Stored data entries
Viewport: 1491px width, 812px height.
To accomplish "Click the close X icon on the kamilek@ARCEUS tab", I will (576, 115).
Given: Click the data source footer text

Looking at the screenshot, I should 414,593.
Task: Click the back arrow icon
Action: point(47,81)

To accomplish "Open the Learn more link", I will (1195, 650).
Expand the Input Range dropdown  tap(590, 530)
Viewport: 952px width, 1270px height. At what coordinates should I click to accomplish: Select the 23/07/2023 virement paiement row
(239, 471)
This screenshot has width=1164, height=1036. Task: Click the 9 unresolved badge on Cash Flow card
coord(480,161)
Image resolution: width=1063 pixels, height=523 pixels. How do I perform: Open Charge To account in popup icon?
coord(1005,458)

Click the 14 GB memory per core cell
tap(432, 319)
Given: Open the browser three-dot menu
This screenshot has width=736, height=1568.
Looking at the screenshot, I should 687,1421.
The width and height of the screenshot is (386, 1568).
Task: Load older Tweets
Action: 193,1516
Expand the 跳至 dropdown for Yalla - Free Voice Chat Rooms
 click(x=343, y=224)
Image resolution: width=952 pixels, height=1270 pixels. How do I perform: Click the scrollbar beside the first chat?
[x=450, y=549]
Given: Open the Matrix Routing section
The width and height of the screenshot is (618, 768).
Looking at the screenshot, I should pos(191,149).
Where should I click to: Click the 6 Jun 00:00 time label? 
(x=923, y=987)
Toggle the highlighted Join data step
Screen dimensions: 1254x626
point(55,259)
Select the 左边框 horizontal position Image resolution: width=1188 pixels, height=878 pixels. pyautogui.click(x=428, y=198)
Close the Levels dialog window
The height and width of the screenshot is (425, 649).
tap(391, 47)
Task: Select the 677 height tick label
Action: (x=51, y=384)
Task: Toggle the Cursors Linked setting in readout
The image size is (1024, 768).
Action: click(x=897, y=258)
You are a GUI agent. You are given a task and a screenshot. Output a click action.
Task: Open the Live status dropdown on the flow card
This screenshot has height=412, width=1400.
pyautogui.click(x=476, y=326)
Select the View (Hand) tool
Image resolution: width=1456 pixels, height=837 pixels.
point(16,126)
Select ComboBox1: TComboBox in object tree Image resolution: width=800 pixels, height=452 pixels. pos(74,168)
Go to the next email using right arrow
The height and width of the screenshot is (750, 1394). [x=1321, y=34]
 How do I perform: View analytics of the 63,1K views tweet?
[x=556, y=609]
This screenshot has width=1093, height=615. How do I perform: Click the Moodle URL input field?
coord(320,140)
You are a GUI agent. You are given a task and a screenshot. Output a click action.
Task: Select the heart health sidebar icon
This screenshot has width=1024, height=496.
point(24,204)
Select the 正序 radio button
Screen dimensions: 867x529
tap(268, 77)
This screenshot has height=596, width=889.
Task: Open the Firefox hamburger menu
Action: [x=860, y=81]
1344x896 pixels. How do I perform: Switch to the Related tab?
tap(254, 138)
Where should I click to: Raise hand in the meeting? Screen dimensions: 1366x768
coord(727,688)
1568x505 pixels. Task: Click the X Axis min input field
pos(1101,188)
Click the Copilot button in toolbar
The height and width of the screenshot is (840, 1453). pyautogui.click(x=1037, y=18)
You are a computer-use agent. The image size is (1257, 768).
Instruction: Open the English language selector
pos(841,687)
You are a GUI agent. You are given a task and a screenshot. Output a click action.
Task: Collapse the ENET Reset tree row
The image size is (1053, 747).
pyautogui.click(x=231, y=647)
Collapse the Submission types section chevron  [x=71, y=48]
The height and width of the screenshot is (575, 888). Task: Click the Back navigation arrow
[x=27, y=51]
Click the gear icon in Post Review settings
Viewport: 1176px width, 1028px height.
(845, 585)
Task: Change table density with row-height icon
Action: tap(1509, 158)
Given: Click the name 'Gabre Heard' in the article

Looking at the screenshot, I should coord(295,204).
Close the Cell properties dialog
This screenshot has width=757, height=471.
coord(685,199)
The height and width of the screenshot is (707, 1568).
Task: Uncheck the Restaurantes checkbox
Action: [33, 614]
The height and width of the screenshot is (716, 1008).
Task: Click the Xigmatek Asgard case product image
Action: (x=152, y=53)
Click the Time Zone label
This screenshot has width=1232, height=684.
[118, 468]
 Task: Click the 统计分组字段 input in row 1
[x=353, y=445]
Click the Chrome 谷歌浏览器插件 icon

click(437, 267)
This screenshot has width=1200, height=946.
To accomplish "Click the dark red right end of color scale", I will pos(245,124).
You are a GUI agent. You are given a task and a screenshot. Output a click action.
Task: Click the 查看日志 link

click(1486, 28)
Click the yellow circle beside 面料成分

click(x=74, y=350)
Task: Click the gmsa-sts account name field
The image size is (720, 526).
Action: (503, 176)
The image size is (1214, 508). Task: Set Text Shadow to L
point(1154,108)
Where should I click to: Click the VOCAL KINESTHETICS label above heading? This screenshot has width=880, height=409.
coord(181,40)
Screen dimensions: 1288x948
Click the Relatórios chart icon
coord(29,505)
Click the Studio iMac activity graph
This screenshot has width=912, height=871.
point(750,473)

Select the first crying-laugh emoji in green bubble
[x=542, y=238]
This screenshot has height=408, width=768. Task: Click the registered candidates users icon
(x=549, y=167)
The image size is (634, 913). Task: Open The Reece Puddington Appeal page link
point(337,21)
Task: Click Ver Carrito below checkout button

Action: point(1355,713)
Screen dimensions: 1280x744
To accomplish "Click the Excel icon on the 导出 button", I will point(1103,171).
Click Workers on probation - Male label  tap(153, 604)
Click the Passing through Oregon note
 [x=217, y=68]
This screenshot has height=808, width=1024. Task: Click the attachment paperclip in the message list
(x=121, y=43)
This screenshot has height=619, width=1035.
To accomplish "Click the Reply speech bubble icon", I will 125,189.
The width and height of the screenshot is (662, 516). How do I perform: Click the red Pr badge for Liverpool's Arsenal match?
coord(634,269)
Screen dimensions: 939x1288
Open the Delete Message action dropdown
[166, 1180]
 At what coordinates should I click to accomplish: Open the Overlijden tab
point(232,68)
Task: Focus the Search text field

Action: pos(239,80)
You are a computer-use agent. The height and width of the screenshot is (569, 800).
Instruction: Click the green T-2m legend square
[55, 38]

Work to complete » Output every entry word for word.

Reply to the exercise »
Viewport: 1491px width, 812px height.
To accomplish "Click the close X icon on the kamilek@ARCEUS tab", I will (576, 115).
Given: Click the data source footer text

Looking at the screenshot, I should 414,593.
Task: Click the back arrow icon
Action: point(47,81)

To accomplish "Open the Learn more link", I will (1195, 650).
Expand the Input Range dropdown  tap(590, 530)
Viewport: 952px width, 1270px height. At what coordinates should I click to accomplish: Select the 23/07/2023 virement paiement row
(239, 471)
This screenshot has width=1164, height=1036. Task: Click the 9 unresolved badge on Cash Flow card
coord(480,161)
Image resolution: width=1063 pixels, height=523 pixels. How do I perform: Open Charge To account in popup icon?
coord(1005,458)

Click the 14 GB memory per core cell
tap(432, 319)
Given: Open the browser three-dot menu
This screenshot has width=736, height=1568.
Looking at the screenshot, I should 687,1421.
The width and height of the screenshot is (386, 1568).
Task: Load older Tweets
Action: 193,1516
Expand the 跳至 dropdown for Yalla - Free Voice Chat Rooms
 click(x=343, y=224)
Image resolution: width=952 pixels, height=1270 pixels. How do I perform: Click the scrollbar beside the first chat?
[x=450, y=549]
Given: Open the Matrix Routing section
The width and height of the screenshot is (618, 768).
Looking at the screenshot, I should pos(191,149).
Where should I click to: Click the 6 Jun 00:00 time label? 
(x=923, y=987)
Toggle the highlighted Join data step
Screen dimensions: 1254x626
point(55,259)
Select the 左边框 horizontal position Image resolution: width=1188 pixels, height=878 pixels. pyautogui.click(x=428, y=198)
Close the Levels dialog window
The height and width of the screenshot is (425, 649).
tap(391, 47)
Task: Select the 677 height tick label
Action: (x=51, y=384)
Task: Toggle the Cursors Linked setting in readout
The image size is (1024, 768).
Action: click(x=897, y=258)
You are a GUI agent. You are given a task and a screenshot. Output a click action.
Task: Open the Live status dropdown on the flow card
This screenshot has height=412, width=1400.
pyautogui.click(x=476, y=326)
Select the View (Hand) tool
Image resolution: width=1456 pixels, height=837 pixels.
point(16,126)
Select ComboBox1: TComboBox in object tree Image resolution: width=800 pixels, height=452 pixels. pos(74,168)
Go to the next email using right arrow
The height and width of the screenshot is (750, 1394). [x=1321, y=34]
 How do I perform: View analytics of the 63,1K views tweet?
[x=556, y=609]
This screenshot has width=1093, height=615. How do I perform: Click the Moodle URL input field?
coord(320,140)
You are a GUI agent. You are given a task and a screenshot. Output a click action.
Task: Select the heart health sidebar icon
This screenshot has width=1024, height=496.
point(24,204)
Select the 正序 radio button
Screen dimensions: 867x529
tap(268, 77)
This screenshot has height=596, width=889.
Task: Open the Firefox hamburger menu
Action: [x=860, y=81]
1344x896 pixels. How do I perform: Switch to the Related tab?
tap(254, 138)
Where should I click to: Raise hand in the meeting? Screen dimensions: 1366x768
coord(727,688)
1568x505 pixels. Task: Click the X Axis min input field
pos(1101,188)
Click the Copilot button in toolbar
The height and width of the screenshot is (840, 1453). pyautogui.click(x=1037, y=18)
You are a computer-use agent. The image size is (1257, 768).
Instruction: Open the English language selector
pos(841,687)
You are a GUI agent. You are given a task and a screenshot. Output a click action.
Task: Collapse the ENET Reset tree row
The image size is (1053, 747).
pyautogui.click(x=231, y=647)
Collapse the Submission types section chevron  [x=71, y=48]
The height and width of the screenshot is (575, 888). Task: Click the Back navigation arrow
[x=27, y=51]
Click the gear icon in Post Review settings
Viewport: 1176px width, 1028px height.
(845, 585)
Task: Change table density with row-height icon
Action: tap(1509, 158)
Given: Click the name 'Gabre Heard' in the article

Looking at the screenshot, I should coord(295,204).
Close the Cell properties dialog
This screenshot has width=757, height=471.
coord(685,199)
The height and width of the screenshot is (707, 1568).
Task: Uncheck the Restaurantes checkbox
Action: [33, 614]
The height and width of the screenshot is (716, 1008).
Task: Click the Xigmatek Asgard case product image
Action: (x=152, y=53)
Click the Time Zone label
This screenshot has width=1232, height=684.
[118, 468]
 Task: Click the 统计分组字段 input in row 1
[x=353, y=445]
Click the Chrome 谷歌浏览器插件 icon

click(437, 267)
This screenshot has width=1200, height=946.
To accomplish "Click the dark red right end of color scale", I will pos(245,124).
You are a GUI agent. You are given a task and a screenshot. Output a click action.
Task: Click the 查看日志 link

click(1486, 28)
Click the yellow circle beside 面料成分

click(x=74, y=350)
Task: Click the gmsa-sts account name field
The image size is (720, 526).
Action: (503, 176)
The image size is (1214, 508). Task: Set Text Shadow to L
point(1154,108)
Where should I click to: Click the VOCAL KINESTHETICS label above heading? This screenshot has width=880, height=409.
coord(181,40)
Screen dimensions: 1288x948
Click the Relatórios chart icon
coord(29,505)
Click the Studio iMac activity graph
This screenshot has width=912, height=871.
point(750,473)

Select the first crying-laugh emoji in green bubble
[x=542, y=238]
This screenshot has height=408, width=768. Task: Click the registered candidates users icon
(x=549, y=167)
The image size is (634, 913). Task: Open The Reece Puddington Appeal page link
point(337,21)
Task: Click Ver Carrito below checkout button

Action: point(1355,713)
Screen dimensions: 1280x744
To accomplish "Click the Excel icon on the 导出 button", I will point(1103,171).
Click Workers on probation - Male label  tap(153, 604)
Click the Passing through Oregon note
 [x=217, y=68]
This screenshot has height=808, width=1024. Task: Click the attachment paperclip in the message list
(x=121, y=43)
This screenshot has height=619, width=1035.
To accomplish "Click the Reply speech bubble icon", I will 125,189.
The width and height of the screenshot is (662, 516). How do I perform: Click the red Pr badge for Liverpool's Arsenal match?
coord(634,269)
Screen dimensions: 939x1288
Open the Delete Message action dropdown
[166, 1180]
 At what coordinates should I click to accomplish: Open the Overlijden tab
point(232,68)
Task: Focus the Search text field

Action: pos(239,80)
You are a computer-use agent. The height and width of the screenshot is (569, 800).
Instruction: Click the green T-2m legend square
[55, 38]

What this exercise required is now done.